While Marianne made sure that no draughts, on this hot summer’s day, had pierced the double walls of their drawing room to tr
ouble us, that the chairs we sat in were to our liking, Louisa ran back and forth from the kitchen to confer with the cook — and presently we were led to the table.
Sunday lunch in Linz is a serious matter. It was clear that this occasion had been the topic of conversation for weeks past. The lace tablecloth was exquisite, the gold-rimmed Meissen dinner service a family heirloom.
Grace was said and the first course passed without incident.

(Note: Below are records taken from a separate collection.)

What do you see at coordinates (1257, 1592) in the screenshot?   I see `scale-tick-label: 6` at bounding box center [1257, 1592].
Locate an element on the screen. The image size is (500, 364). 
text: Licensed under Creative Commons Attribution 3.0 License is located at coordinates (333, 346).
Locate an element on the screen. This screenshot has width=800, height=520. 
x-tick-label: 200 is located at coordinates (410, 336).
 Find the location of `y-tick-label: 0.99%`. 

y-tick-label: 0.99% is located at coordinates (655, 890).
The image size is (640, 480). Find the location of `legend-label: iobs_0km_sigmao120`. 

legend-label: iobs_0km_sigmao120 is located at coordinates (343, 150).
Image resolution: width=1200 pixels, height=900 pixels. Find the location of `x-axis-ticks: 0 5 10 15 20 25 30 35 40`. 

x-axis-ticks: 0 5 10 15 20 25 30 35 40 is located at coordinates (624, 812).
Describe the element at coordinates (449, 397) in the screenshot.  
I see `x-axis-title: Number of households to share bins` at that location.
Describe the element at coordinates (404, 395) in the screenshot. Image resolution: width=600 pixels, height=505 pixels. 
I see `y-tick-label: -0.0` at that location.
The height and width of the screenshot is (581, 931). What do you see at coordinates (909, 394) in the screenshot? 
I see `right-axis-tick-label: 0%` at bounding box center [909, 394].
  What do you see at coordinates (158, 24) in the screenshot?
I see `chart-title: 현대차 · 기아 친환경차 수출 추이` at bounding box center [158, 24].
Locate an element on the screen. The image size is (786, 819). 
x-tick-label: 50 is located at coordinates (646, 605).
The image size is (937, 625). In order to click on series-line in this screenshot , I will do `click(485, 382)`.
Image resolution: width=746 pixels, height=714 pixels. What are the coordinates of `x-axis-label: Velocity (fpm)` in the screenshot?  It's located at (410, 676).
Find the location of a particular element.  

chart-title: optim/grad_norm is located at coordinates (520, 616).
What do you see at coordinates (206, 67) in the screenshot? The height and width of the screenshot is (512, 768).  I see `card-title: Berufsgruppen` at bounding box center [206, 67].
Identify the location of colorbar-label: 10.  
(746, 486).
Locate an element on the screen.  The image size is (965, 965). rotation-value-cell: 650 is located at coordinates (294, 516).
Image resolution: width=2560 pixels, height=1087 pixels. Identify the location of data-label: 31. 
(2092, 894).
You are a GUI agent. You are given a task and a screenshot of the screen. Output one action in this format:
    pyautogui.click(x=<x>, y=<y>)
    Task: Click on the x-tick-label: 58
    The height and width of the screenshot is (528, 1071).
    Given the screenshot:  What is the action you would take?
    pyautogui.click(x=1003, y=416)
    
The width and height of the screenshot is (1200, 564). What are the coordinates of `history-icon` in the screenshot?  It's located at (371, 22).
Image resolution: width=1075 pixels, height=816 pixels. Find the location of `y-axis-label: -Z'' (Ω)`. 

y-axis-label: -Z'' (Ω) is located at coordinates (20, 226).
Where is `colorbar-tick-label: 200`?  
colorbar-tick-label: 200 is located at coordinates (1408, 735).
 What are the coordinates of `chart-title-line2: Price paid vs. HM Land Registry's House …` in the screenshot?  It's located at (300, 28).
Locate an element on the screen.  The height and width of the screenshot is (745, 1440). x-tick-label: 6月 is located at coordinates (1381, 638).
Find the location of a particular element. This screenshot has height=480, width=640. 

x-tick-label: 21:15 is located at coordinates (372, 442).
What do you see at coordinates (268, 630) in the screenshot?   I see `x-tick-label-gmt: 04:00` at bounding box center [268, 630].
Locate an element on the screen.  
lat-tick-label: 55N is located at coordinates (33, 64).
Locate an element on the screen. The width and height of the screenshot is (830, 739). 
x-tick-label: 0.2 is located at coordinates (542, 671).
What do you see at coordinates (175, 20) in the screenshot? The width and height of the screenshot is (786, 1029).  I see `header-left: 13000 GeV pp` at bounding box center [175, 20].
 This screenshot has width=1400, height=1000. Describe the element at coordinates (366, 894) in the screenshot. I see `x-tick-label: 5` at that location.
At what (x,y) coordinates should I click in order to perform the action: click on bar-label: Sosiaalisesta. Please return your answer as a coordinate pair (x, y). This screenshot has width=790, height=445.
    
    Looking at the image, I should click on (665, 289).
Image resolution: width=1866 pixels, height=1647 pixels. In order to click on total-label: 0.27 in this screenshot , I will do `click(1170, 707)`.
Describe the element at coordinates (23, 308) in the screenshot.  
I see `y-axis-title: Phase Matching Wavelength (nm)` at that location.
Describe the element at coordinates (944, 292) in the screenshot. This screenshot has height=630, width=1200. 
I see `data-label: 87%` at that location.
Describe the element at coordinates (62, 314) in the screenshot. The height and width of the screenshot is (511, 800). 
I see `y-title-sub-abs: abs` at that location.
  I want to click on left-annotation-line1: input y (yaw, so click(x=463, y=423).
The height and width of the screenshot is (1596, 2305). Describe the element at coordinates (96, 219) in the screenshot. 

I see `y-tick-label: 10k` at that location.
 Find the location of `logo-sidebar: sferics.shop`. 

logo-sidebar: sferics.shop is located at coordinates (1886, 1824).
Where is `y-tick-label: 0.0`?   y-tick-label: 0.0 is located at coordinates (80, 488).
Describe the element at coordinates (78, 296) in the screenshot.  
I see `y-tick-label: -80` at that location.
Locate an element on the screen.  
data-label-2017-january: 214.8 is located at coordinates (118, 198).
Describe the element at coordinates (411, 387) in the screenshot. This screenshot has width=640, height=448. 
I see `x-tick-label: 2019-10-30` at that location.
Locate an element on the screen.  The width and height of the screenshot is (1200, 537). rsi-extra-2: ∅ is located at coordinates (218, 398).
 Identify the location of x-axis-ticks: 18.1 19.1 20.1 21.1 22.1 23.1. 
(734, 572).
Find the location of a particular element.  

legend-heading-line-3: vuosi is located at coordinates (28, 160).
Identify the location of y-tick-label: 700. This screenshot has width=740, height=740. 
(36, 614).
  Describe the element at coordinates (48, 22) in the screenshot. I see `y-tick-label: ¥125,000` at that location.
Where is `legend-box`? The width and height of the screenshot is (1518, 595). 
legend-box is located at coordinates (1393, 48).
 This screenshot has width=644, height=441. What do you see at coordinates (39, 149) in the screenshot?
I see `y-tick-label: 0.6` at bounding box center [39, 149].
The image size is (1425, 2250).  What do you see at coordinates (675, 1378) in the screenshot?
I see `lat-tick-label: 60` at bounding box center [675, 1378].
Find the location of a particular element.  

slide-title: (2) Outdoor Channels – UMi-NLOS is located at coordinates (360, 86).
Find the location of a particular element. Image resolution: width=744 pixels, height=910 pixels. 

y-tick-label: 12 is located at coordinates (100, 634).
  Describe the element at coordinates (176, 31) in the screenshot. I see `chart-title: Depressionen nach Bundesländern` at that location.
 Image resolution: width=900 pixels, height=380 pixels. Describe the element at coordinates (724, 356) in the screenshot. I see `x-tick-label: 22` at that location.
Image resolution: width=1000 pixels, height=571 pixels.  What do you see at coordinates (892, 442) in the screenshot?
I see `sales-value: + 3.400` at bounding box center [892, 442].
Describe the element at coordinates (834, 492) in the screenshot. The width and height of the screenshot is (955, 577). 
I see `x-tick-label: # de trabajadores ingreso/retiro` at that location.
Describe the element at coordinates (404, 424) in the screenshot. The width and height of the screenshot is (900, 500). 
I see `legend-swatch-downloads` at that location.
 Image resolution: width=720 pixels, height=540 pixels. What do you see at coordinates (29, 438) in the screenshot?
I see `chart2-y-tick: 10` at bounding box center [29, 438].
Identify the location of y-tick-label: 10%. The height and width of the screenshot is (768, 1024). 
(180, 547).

An erbsen suppe made with fresh garden peas, in which griess knockerl floated, served with croutons of bread deep fried in butter.
Then came the entrée.
‘We did think of a roast goose — we have one just ready to be killed and beautifully plump,’ said Fräulein Louisa, ‘but then we thought coming from Vienna you’d like something that’s special to Linz.’
The cook now arrived with a gigantic, steaming platter. As it was set down the sisters looked anxiously at Herr Huber who scrutinized its contents, gave a nod of approval, and tucked his napkin more securely into his collar.
This hurdle safely over, the ladies beamed at us.
‘A Linzerschmankerl!’ said Fräulein Louisa. ‘You won’t find it anywhere else.’
I found this easy to believe. In the centre of the dish was a piled-up circle of rindfiletspitzen, the marbled flesh enveloped, but not obscured by a rich dark sauce. Then came a ring of kidneys, each embedded in its halo of perfectly roasted fat. Moving outwards one came to the rolled-up slivers of ox tongue, alternating with sawn-off segments of thigh bone filled with dollops of creamy marrowfat — and after that stretching away in concentric circles, the roast potatoes, the semmel knodel, the rings of onion fried to the colour of caramel.
Each one of us was now served. Horse radish was handed separately, as was the red currant jelly, the spinach, the crusty bread . . .
‘Oh, dear!’ The exclamation, quiet and desperate, came from Edith Sultzer.